When my son informed me the self-propelled featured on our three-month-old Craftsman lawn mower was no longer self-propelling, I thought maybe I could fix it.

I looked under the mower and saw a slack cable. Aha: The culprit. Hoping it had slipped off a pulley and I could easily guide it back to its appropriate place, I pulled on the cable and was surprised to draw out three inches of silver wire with a frayed end. Uh-oh. This is more than a simple fix.

To say I was frustrated would be an understatement. I had bought this mower after much web research and price shopping. Our much-loved Toro had died, and we needed a replacement. I wanted to find something comparable for less money, and the Craftsman name had credibility with me. We ordered online, picked up the mower at the mall and put it to work.

My son – who does most of the mowing around here – hated it immediately, saying it was a poor substitute for the Toro. I argued that he was simply resisting change, that it would be fine once he got used to it. Secretly, I also thought the mower fell short of expectations, but, having picked and paid for the darned thing, I was determined it would prove itself over time.

And then, at the tail end of a summer that, thanks to a record-setting drought, had required far less mowing than usual, the mower offered up this mechanical failure. Aaarrgh.

Well the mower’s under warranty, so no worries, right? I figured I’d take it to Sears, get it fixed and get my son back to cutting in no time. And, OK, I wanted to see if it would be possible to simply return the mower for a refund.
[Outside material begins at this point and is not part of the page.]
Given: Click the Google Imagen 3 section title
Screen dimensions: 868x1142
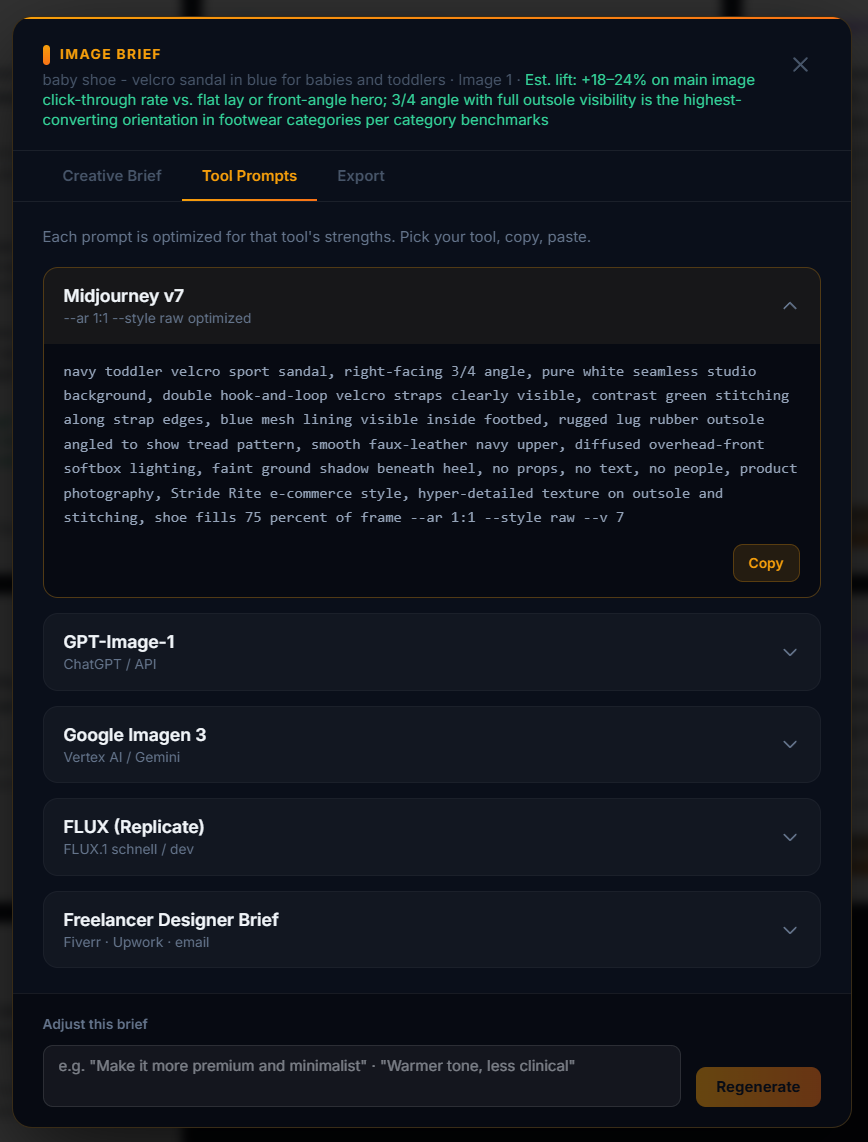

And thus began a lesson in the dangers of social-media brand promises not supported by real-world action. A full timeline of events is offered below, but here’s the quick version:

  • When I called a Sears 800 number, I was informed that the three-month-old mower was beyond the allowable return period. I asked about getting it fixed, and was directed to a local service center.
  • I took the mower in for what should be a quick fix. Was told it would take two weeks … but I should call a few days ahead of the scheduled return time ”in case it comes in early.”
  • Frustrated, I Tweeted complaint.
  • Heard quickly via Twitter from @searscares. Praised Sears on Twitter for quick response.
  • Entered into a period of frustrating Twitter and phone conversations, including calls from “the executive office.” Promises implied on social media are not matched by actual service. In other words, a few Tweets and phone calls, but no change on the repair front.
  • The day the mower is due to return comes and goes with no call from Sears. The day after the scheduled return date, I call the repair center and am told mower has been available for pick up for four days.
  • More venting on Twitter. More @searscares responses. Too little too late.
  • Edward from Sears left voice mail message to make sure repair was satisfactory. Ignore call.
  • Another phone call with a customer service survey. Wife takes automated survey and says we are “highly unlikely” to buy from or recommend Sears again.
  • Bottom line: Companies and organizations must synchronize social media and customer service efforts, or they lose.

The truth is, if Sears’ actual service had lived up to the promises implied by @searscares’ quick response and warm assurances, the company might have reclaimed some of the credibility it lost with us. As it is though, our opinion of Sears went from bad to worse when actions did not match words. Because, let’s face it, no matter how good your marketing and communications team might be, they’re discredited – and your firm is, too – if the actual customer experience is a bad one.